JOURNAL ARTICLE

Nocturnal dyspnea and atrial fibrillation predict Cheyne-Stokes respirations in patients with congestive heart failure

J L Blackshear, J Kaplan, R C Thompson, R E Safford, E J Atkinson
Archives of Internal Medicine 1995 June 26, 155 (12): 1297-302
7778961

BACKGROUND: Cheyne-Stokes respirations have frequently been noted in highly selected groups of patients with congestive heart failure, but their prevalence in an unselected population with congestive heart failure is undefined.

METHODS: One hundred consecutive unselected outpatients or stable inpatients with clinical congestive heart failure encountered by three clinical cardiologists during a 6-month period were screened for Cheyne-Stokes respirations with overnight oximetry.

RESULTS: The mean age (+/- SD) of the patients was 70 +/- 8.6 years. Of the 100 patients, 33% had had previous coronary bypass surgery, 77% were men, 57% had hypertension, and 32% had atrial fibrillation.
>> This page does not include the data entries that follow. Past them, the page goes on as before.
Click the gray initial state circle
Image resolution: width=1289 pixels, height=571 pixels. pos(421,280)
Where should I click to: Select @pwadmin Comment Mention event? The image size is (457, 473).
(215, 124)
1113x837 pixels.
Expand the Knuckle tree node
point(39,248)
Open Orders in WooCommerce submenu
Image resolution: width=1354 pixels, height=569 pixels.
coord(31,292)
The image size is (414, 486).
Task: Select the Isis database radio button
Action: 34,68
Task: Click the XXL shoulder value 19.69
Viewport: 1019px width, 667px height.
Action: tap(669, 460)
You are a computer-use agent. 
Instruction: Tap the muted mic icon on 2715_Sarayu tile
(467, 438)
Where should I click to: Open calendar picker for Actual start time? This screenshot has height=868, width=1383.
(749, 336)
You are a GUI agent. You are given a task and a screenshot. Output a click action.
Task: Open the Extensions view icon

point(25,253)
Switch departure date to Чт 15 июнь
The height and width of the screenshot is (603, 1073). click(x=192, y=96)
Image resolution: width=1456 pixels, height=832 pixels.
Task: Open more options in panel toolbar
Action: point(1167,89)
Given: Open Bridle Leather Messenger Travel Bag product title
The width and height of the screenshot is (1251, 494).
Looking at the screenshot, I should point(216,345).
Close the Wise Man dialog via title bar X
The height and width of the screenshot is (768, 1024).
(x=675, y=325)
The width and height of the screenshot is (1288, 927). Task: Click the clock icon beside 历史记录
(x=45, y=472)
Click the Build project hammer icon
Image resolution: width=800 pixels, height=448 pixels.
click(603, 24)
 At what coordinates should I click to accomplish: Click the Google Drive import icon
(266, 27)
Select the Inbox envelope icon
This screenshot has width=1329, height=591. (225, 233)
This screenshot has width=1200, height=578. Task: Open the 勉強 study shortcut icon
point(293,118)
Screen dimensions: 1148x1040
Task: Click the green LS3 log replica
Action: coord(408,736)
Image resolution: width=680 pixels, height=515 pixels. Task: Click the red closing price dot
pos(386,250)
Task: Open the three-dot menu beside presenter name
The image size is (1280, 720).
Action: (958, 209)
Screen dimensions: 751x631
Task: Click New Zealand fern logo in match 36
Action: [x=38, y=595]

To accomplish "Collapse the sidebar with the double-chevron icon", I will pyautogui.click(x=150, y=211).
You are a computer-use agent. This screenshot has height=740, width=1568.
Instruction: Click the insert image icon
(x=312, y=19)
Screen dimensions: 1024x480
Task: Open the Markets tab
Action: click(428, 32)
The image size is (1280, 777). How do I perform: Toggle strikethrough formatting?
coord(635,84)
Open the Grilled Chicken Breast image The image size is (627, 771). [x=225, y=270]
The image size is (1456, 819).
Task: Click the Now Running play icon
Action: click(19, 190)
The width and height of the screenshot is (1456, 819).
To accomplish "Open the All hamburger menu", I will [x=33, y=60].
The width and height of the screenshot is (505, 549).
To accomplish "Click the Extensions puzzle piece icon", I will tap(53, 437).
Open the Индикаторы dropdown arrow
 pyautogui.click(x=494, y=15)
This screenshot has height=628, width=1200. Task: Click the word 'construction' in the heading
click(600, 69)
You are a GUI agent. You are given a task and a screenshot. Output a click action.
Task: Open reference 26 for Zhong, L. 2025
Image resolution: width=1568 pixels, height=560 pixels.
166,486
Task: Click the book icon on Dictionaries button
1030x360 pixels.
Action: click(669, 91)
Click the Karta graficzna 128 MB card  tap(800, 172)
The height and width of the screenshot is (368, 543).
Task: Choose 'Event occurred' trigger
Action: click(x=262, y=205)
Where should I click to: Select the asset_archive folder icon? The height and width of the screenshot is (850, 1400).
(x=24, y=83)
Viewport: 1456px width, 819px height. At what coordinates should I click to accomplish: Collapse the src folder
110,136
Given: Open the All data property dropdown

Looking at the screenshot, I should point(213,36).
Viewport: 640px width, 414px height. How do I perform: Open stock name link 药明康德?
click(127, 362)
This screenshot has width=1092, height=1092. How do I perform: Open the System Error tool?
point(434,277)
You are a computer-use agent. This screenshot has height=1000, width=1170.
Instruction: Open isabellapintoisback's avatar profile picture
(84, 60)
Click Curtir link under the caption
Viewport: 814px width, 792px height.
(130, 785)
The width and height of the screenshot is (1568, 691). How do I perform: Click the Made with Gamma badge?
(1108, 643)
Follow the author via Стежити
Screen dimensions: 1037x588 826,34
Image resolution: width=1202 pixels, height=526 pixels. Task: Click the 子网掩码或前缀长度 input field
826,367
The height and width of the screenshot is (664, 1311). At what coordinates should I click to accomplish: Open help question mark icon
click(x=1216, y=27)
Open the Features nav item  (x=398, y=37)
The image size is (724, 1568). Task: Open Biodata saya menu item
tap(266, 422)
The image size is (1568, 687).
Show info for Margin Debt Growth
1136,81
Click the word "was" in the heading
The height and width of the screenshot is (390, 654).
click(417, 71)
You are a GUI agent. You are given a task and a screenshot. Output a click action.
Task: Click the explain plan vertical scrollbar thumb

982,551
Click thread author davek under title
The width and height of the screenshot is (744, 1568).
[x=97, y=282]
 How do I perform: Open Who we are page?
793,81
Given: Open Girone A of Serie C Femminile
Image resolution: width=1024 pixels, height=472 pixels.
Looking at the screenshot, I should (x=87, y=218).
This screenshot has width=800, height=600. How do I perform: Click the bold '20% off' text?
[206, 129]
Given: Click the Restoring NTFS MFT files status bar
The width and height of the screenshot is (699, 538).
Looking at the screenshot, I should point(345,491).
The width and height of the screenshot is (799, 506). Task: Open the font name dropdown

The mean ejection fraction (+/- SD) was 34% +/- 13%. Periodic breathing was assessed qualitatively as Cheyne-Stokes respirations in 27% of patients, nonspecific sleep-disordered breathing (apneas and/or hypopneas) in 43%, and normal in 30%. For patients with Cheyne-Stokes respirations, patients with nonspecific sleep-disordered breathing, and normal subjects, the mean numbers of oxyhemoglobin desaturation events per hour were 24, 10, and 2, and the total numbers of desaturations of 4% or more that lasted less than 3 minutes were 172, 74, and 13. Independent predictors of Cheyne-Stokes respirations vs non-Cheyne-Stokes respirations included a history of nocturnal dyspnea (odds ratio, 4.00; 95% confidence interval, 1.33 to 12.04; P = .01) and atrial fibrillation (odds ratio, 3.24; 95% confidence interval, 1.21 to 8.48; P = .02).

CONCLUSIONS: Cheyne-Stokes respirations and nonspecific sleep-disordered breathing are common in unselected patients with congestive heart failure, and Cheyne-Stokes respirations are predicted by a history of nocturnal dyspnea and the presence of atrial fibrillation. Techniques designed to modify the nocturnal breathing pattern of patients with congestive heart failure may be applicable to a large portion of the congestive heart failure population.